Published: December 28, 2007
NEW YORK—Since pickings can be slim in the commercial galleries around the holidays, for the next couple of weeks, we’re going to break from our usual Weekend Picks format and suggest non-gallery shows. Our aim is to diverge from the beaten path: The most contemporary recommendation is from an illustrator who died in 2003, the most interdisciplinary is a concert of medieval music at the Cloisters, and there’s even a historical design show. Here are five worthy New York contenders aside from the overrun blockbuster fare (you certainly don’t need us to point the way to those).

1. From the New Yorker to Shrek: The Art of William Steig, at the Jewish Museum through March 16

This is the only show we’re recommending where there’s a risk of being overrun by children, especially since the Jewish Museum put the name Shrek in the title of the show.
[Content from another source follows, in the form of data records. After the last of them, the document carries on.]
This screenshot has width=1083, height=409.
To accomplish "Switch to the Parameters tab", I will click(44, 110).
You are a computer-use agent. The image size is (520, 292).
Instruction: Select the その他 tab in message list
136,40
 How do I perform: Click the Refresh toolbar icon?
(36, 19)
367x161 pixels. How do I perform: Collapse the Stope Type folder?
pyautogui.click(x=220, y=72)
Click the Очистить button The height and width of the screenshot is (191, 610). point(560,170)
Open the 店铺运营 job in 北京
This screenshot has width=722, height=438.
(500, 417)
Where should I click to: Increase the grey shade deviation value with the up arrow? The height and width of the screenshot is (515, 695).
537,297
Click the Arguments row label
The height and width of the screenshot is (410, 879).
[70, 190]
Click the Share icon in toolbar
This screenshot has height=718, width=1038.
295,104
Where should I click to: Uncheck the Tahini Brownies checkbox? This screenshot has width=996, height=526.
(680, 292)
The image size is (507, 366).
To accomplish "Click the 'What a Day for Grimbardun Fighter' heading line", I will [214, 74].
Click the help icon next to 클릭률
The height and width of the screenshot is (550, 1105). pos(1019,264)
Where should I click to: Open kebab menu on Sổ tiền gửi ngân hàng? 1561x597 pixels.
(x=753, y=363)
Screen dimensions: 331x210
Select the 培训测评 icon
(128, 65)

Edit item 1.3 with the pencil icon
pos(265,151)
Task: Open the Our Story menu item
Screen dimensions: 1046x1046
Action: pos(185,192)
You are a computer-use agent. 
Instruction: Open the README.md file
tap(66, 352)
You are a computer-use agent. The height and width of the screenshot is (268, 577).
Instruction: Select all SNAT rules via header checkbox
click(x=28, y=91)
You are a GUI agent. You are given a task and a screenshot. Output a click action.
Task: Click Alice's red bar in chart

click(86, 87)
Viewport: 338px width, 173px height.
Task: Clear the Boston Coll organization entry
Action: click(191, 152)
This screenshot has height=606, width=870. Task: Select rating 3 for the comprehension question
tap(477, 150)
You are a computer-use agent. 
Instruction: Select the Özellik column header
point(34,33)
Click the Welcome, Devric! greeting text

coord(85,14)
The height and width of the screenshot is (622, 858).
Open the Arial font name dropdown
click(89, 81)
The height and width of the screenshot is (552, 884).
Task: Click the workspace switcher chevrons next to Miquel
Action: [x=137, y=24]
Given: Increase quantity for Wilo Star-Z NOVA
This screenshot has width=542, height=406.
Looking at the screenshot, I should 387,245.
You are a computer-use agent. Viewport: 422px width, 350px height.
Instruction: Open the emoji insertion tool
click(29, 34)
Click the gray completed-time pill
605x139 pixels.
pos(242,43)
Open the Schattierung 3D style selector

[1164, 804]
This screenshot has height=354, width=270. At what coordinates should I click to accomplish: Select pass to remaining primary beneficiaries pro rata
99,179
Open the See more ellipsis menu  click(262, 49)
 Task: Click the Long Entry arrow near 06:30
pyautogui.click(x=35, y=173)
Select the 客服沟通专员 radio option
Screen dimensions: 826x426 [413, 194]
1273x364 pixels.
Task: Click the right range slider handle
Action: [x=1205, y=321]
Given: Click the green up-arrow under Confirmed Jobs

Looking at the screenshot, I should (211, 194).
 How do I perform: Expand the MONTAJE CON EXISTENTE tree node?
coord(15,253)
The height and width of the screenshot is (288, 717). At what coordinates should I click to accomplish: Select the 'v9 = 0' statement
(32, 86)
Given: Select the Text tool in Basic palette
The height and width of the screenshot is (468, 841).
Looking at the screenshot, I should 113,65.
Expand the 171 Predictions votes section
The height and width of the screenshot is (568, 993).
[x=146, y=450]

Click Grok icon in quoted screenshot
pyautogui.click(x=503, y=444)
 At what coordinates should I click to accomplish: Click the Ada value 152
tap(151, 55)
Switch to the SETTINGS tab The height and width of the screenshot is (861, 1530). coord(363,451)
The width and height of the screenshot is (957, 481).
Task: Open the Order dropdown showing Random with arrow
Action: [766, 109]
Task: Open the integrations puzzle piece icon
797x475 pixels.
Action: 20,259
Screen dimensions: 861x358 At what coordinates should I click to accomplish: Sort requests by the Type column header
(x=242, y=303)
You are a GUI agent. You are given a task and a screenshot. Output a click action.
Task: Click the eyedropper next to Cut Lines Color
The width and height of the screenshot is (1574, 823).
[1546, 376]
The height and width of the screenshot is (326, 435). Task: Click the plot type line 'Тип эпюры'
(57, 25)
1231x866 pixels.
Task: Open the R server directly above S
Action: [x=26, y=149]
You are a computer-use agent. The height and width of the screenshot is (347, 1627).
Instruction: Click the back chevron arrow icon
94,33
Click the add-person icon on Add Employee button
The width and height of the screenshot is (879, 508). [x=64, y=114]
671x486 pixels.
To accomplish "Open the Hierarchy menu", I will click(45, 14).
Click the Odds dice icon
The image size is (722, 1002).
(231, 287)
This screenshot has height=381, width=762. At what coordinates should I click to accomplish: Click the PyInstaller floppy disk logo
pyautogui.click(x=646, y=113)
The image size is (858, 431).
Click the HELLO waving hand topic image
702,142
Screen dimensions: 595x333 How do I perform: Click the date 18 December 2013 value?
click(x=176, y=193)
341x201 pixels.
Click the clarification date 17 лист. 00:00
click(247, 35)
Not unsurprisingly, Steig’s original ogre is more complex than his cutesy animated namesake, and far nearer in tone to the real interest in this exhibition: Steig’s New Yorker cartoons, drawings, and covers, which obviously were not intended for children. Steig is still the New Yorker’s most prolific illustrator, with more than 1,600 drawings and 120 covers published over a period of 73 years, and this centennial celebration serves him extremely well.

2. Apocalypse Then: Medieval Illuminations from the Morgan, at the Morgan Library and Museum, ongoing

Everything about this show, other than its rather silly title, is perfect. The Morgan Library and Museum has temporarily taken apart their exquisite Las Huelgas manuscript of the Apocalypse—one of the latest known examples in the Spanish tradition of illustrated commentary on the Biblical book, it dates from 1220—in order to make a facsimile of it, so this is a once-in-a-lifetime opportunity to see a wide selection of its individual pages before they’re put back together. The facsimile is also on display (which will presumably ease crowding) along with a whole bunch of other medieval illustrations of the Apocalypse. Mystery, horror, terror, the divine, and the visionary—all without leaving Midtown. Very highly recommended.

3. Early Gothic Hall, The Cloisters

When was the last time you took the A train up to Fort Tryon Park? We’ll bet a lot has changed since then—most recently the Early Gothic Hall, which reopened after a complete refurbishment last year. It’s crammed with treasures from across Gothic Europe, and it really is special. And if you get a clear, crisp, snow-covered day for your trip, the entire world will seem a wonderful place. Get up there at 1 or 3 on Friday and you’ll get the bonus of a performance of Medieval and Renaissance music by the band Piffaro, or go Saturday at noon and hear a gallery talk on “Angels: Medieval Messengers, Mediators, and Musicians.”

4. Piranesi as Designer, at Cooper-Hewitt, National Design Museum through January 20, 2008

Drop by the Cooper Hewitt this weekend and you’ll find yourself transported into an utterly different and unexpected world. We’d always thought of Piranesi as the virtuoso etcher of those terrifying, fantasized prisons, but revealed here is another, rather surprising side to his story—his work as a hugely successful and influential architect and designer. There are exquisite drawings and prints here, as well as some objects of jaw-dropping beauty, in particular the pier table, on loan from Amsterdam’s Rijksmuseum. One or two of the arguments for Piranesi’s contemporary influence seem a bit far-fetched, but they don’t detract from the sophistication of the work on display.

5. Bon: The Magic Word: The Indigenous Religion of Tibet, at the Rubin Museum through April 14, 2008

The Rubin Museum is still relatively new, having opened in late 2004, but if you have a taste for the religions and art of central Asia, and particularly of the Himalayas, then you will already know its unique program. This gorgeous show is esoteric even by the Rubin’s standards: Bon is the set of religious and cultural beliefs that existed in Tibet before the arrival of Buddhism in the seventh century—and still does. It is pantheistic in character, and it’s art was, inevitably, heavily influenced by Buddhism, but this show reveals the extent of influence in the opposite direction, and documents Bon’s remarkable vitality today. Plus, the fourth and fifth floors of the Rubin will be among the most peaceful places you’ll find in Manhattan this weekend.